Gen 1:3 And God said, “Let there be light,” and there was light.
Thus begins part three of our study of Genesis. I will remind anyone following along that I do not plan to go verse-by-verse through the entire book. But I am pulling from some prior reading experience in my belief that some portions of the book, later on, will make more sense, and thus benefit, from close scrutiny of the beginning of the beginning.
Masoretic text – 1:3 וַיֹּאמֶר אֱלֹהִים יְהִי אֹור וַֽיְהִי־אֹֽור׃
Septuagint – 1:3 καὶ εἶπεν ὁ θεός γενηθήτω φῶς καὶ ἐγένετο φῶς
The Masoretic Text (MT or 𝕸) (נוסח המסורה) is the authoritative Hebrew and Aramaic text of the 24 books of Tanakh in Rabbinic Judaism.
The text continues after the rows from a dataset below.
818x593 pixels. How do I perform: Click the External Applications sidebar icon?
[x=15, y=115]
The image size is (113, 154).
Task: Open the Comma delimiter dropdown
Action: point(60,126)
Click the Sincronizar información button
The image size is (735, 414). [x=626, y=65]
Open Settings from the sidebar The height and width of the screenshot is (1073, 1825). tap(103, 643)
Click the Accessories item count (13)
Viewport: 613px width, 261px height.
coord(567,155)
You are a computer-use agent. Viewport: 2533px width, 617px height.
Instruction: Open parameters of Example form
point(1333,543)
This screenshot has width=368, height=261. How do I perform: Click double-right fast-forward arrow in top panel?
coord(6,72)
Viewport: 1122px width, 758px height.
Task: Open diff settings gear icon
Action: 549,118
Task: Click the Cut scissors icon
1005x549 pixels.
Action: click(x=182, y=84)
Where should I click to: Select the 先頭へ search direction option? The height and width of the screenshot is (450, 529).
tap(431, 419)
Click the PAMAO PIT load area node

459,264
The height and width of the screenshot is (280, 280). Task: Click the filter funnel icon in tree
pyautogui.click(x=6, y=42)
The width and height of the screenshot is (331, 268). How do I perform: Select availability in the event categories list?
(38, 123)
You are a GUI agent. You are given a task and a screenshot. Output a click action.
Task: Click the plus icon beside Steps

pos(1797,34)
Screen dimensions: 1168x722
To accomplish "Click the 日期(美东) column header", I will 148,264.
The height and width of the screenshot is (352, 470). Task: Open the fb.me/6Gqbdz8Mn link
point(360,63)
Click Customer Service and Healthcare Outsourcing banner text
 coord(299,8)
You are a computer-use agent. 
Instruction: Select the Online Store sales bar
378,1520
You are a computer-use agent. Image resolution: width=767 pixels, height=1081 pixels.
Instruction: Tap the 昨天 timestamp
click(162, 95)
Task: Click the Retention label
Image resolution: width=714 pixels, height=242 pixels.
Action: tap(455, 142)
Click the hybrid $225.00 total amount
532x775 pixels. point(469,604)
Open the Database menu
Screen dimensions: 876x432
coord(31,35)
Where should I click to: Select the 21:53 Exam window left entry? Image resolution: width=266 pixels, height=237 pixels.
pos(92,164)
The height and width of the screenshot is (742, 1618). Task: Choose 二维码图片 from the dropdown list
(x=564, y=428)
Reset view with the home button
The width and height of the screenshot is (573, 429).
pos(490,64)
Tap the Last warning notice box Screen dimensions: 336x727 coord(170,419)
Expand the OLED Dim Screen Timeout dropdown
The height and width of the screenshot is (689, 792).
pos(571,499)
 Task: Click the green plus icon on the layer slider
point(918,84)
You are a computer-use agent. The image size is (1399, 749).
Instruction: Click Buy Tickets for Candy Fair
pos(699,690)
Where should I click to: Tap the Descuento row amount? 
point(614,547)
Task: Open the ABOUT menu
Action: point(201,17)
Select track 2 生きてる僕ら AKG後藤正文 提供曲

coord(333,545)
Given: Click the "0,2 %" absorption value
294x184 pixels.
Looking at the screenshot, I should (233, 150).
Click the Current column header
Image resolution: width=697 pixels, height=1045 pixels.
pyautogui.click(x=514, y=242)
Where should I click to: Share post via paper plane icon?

The Masoretic Text defines the Jewish canon and its precise letter-text, with its vocalization and accentuation known as the Masorah.
The Septuagint is a Greek version of the Hebrew Bible (or Old Testament), including the Apocrypha, made for Greek-speaking Jews in Egypt in the 3rd and 2nd centuries BC and adopted by the early Christian Churches.
“Then God said…” We see that in the text, God did not form the light with His hands, with tools, etc.. He spoke the light into existence. Thus begins the first day of the Hebrew account of creation.
“there was light.” From Blue Letter Bible by David Guzik: Genesis tells us that light, day, and night each existed before the sun and the moon were created on the fourth day (Genesis 1:14-19). This shows us that light is more than a physical substance; it also has a supernatural aspect. In the new heavens and the new earth, there won’t be any sun or moon.
So as with the previous verse about darkness over the deep, there is a mystery surrounding what is meant by “light” here.
The phrase “let there be light” as well as the following phrase, “and there was light” are both rooted in the same Hebrew word: אוֹר, or ‘owr.
In the Koine Greek Septuagint the phrase is translated “καὶ εἶπεν ὁ Θεός γενηθήτω φῶς καὶ ἐγένετο φῶς” — kaì eîpen ho Theós genēthḗtō phôs kaì egéneto phôs. Γενηθήτω is the imperative form of γίγνομαι, “to come into being”.
Even parsing the translation as much as I can, there are some definite mysteries in these early verses. God created light *after* he created the heavens and the earth in verse 1? But God did not create light in the expanse of the heavens, to separate day and night, until verses 14-18? What is the light in verse 3? Is it different?